Thursday, April 30, 2009

We have a walker . . . kind of, anyway

Lorelei is on the move. Just this week she has officially become bipedal, and I can honestly say I am not ready for it. She is not very good at walking yet, having only taken single steps without support thus far. She stands, steadies herself, reaches out, takes a single step and then does a face plant before she starts all over again. But I know how quickly that will change as she becomes more practiced. My sweet little snuggly baby is becoming a toddler. Cry, cry, cry.

I can't believe that she is already doing this! Caitlyn could stand alone around 8 months, but she didn't take her first real steps until she was 11 months old. Josh didn't walk until he was over 13 months old, and Jason says Chris was around 11 months for his first steps. So, I figured I had a bit more time before Lorelei took these memorable steps, one of the hallmarks of leaving babyhood behind forever. 

And I know that this is just the beginning. Soon she will start blowing kisses and dancing and running. She will begin to imitate life around her through pretend play. She will sing songs and mispronounce words as her vocabulary explodes. Her hair will grow long, her teeth will fill in, she will stop nursing and sleep through the night, every night. Before I know it, she will be picking out her own clothes, swimming by herself, reading her own books at night and voicing her own opinion on every subject fathomable. 

Before I know it, she will be nearly 3, just like her sister.

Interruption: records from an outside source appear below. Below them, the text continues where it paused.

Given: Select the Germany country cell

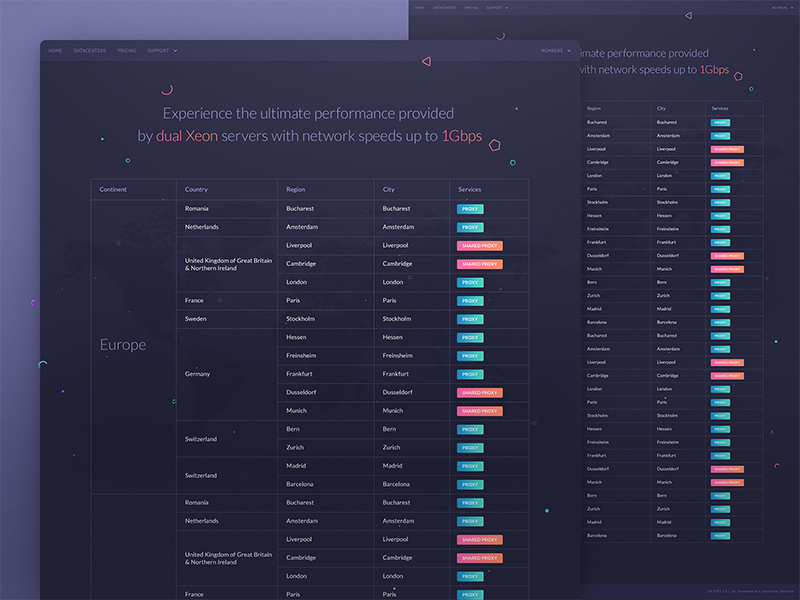Looking at the screenshot, I should point(198,374).

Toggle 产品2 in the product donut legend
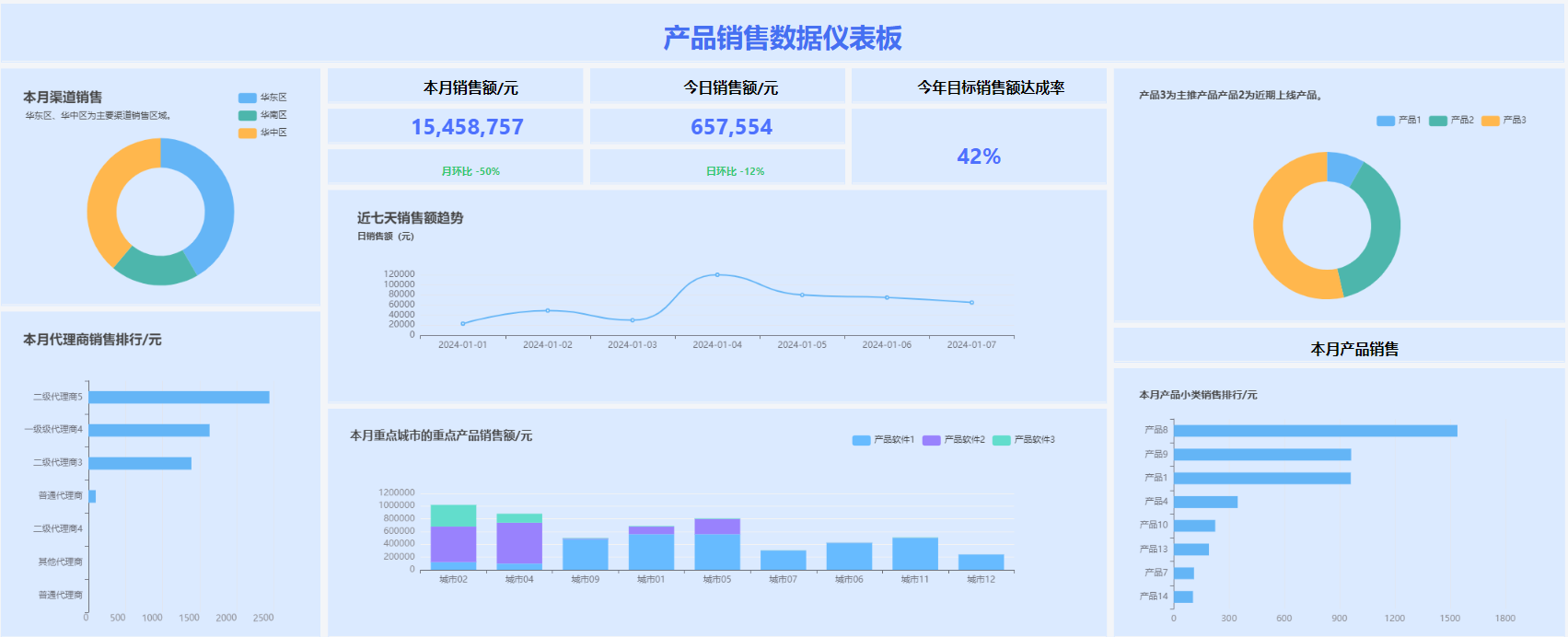pyautogui.click(x=1451, y=121)
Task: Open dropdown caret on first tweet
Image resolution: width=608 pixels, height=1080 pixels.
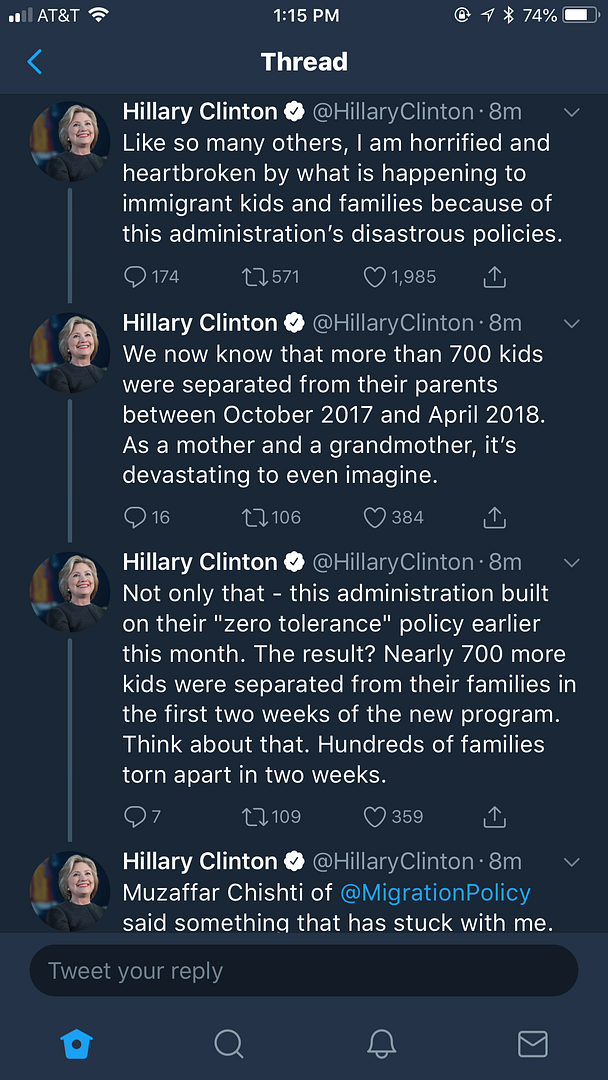Action: pyautogui.click(x=572, y=113)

I'm not ready for my last little baby to grow up so quickly. I have been determined to soak up every baby nuance of her, and I haven't gotten enough yet- not enough warm baby hugs and slobbery kisses, not enough gentle arm pats as she nurses, not enough toothless grins and banana-filled smiles, not enough sweet baby smell and "mamamama" cries as she holds her arms out to me. Not enough, not nearly enough.

The days will continue to race past, and I will continue to try to be content with holding onto warm, sweet memories of how she was as I become entranced and fall in love with who she is, who she is becoming. Who they BOTH are becoming. It truly is a privilege to be their mom. Sometimes I just wish I could hit pause, or at least slow down the racing clock.